→ **Provided passage**:
====

River Rafting for the Lazy

Bozeman’s weather can be rough, especially for those who aren’t from Montana. You spend all of fall, winter and spring waiting for the snow to melt and adapting to the below-freezing temperatures. Then summer hits with 80 and 90 degree weather, and nowhere in town (except maybe the movie theatre) has air conditioning. Walmart sells out of fans the day they get them in stock. So, what is a good way to cool down before the cold hits?

Floating. The most popular place to do so is on the Madison River, just a short drive out of Bozeman. The water is mostly melted snow, so it’s usually pretty cold. Generally, floating is best in August and September (assuming it hasn’t started to snow yet), when the water has had the chance to warm up a bit and feels refreshing rather than hypothermic.

There are a few requirements for floating, the primary one, obtaining a tube to float upon. Big O’ Tires sells and inflates large, black inner tubes — perfect for floating — for about ten dollars. They can be reused and reinflated for your next trip with a bike pump. Walmart also has several tube options, though they tend to be more expensive. They also offer a floating drink cooler ($27) you can tie to your tube and stock up with your drink of choice.

A note on the drinks: Glass is not recommended, and definitely do your best to keep your trash out of the river. Nalgenes work well because they carry a lot of fluid and are river-friendly.

If you aren’t sure you want to go more than once, or if you simply don’t have the storage space (dorm rooms are pretty small), there are quite a few places in town where you can rent tubes and even get advice about where to go, including the Outdoor Recreation center on campus and Madison River Tubing.

====

→ **Entries provided**:
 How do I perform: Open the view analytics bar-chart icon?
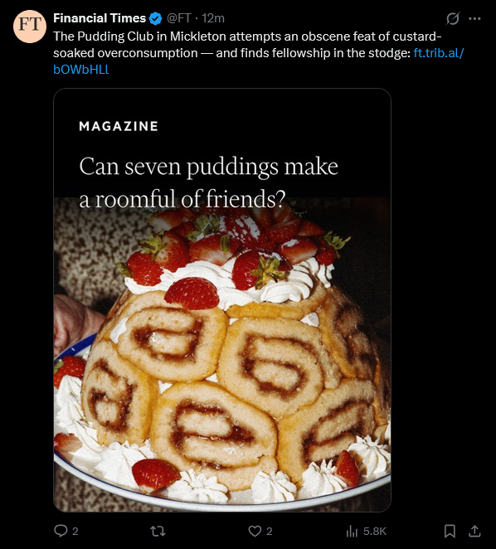coord(352,532)
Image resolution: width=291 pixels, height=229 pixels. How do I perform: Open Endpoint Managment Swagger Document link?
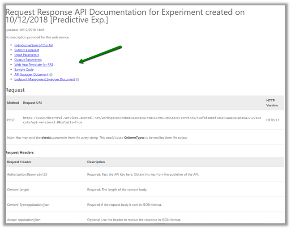[x=44, y=80]
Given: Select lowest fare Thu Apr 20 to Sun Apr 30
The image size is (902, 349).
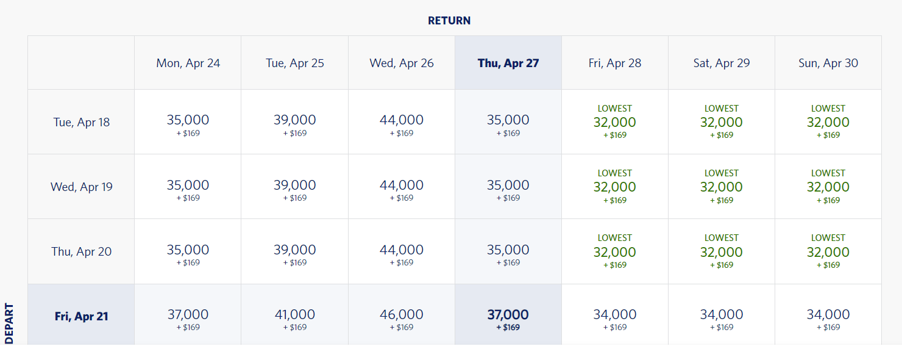Looking at the screenshot, I should point(828,251).
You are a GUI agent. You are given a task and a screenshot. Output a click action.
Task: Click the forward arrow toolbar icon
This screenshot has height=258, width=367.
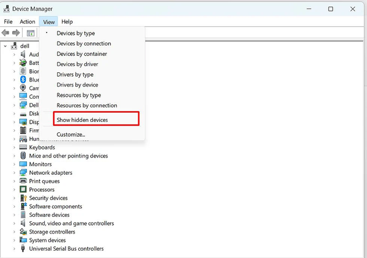coord(16,32)
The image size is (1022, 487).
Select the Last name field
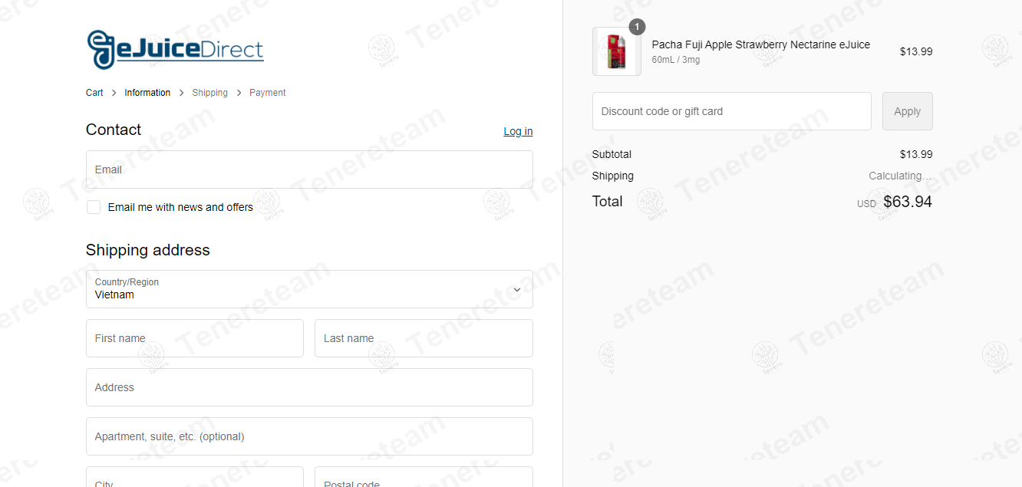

====

→ **Work instructions**:
- A) Please copy the river rafting passage from "There are a" up to and including "and are river-friendly.".
- B) Continue the river rafting passage from its last sentence.

→ **Answers below**:
- A)
There are a few requirements for floating, the primary one, obtaining a tube to float upon. Big O’ Tires sells and inflates large, black inner tubes — perfect for floating — for about ten dollars. They can be reused and reinflated for your next trip with a bike pump. Walmart also has several tube options, though they tend to be more expensive. They also offer a floating drink cooler ($27) you can tie to your tube and stock up with your drink of choice.

A note on the drinks: Glass is not recommended, and definitely do your best to keep your trash out of the river. Nalgenes work well because they carry a lot of fluid and are river-friendly.

- B)
Madison River Tubing, located on the corner of 11th and Main streets, (madisonrivertubing.com) offers shuttles for those of us that lack vehicles. If you do have a car, be sure to drive down with two separate cars — one for the drop-off point and pick-up point. Drive together to wherever you would like to get out of the river and park one of the cars — equipped with towels and clothes — then pile into the other car, with inner tubes, sunscreen and your drinks, and drive up to the place where you want to get in.

Absolutely remember to bring sunscreen, as you’ll probably be sitting in the same position in the sun for a few hours — unless you’d like to come back to class slathered in aloe and red from head to toe.

Before you go, check the weather and fire information to ensure there’ll be no thunderstorms or forest fires nearby. This Sunday, Sept. 8, is supposed to be a sunny 75 degrees with no chance of rain. So, go get your float on!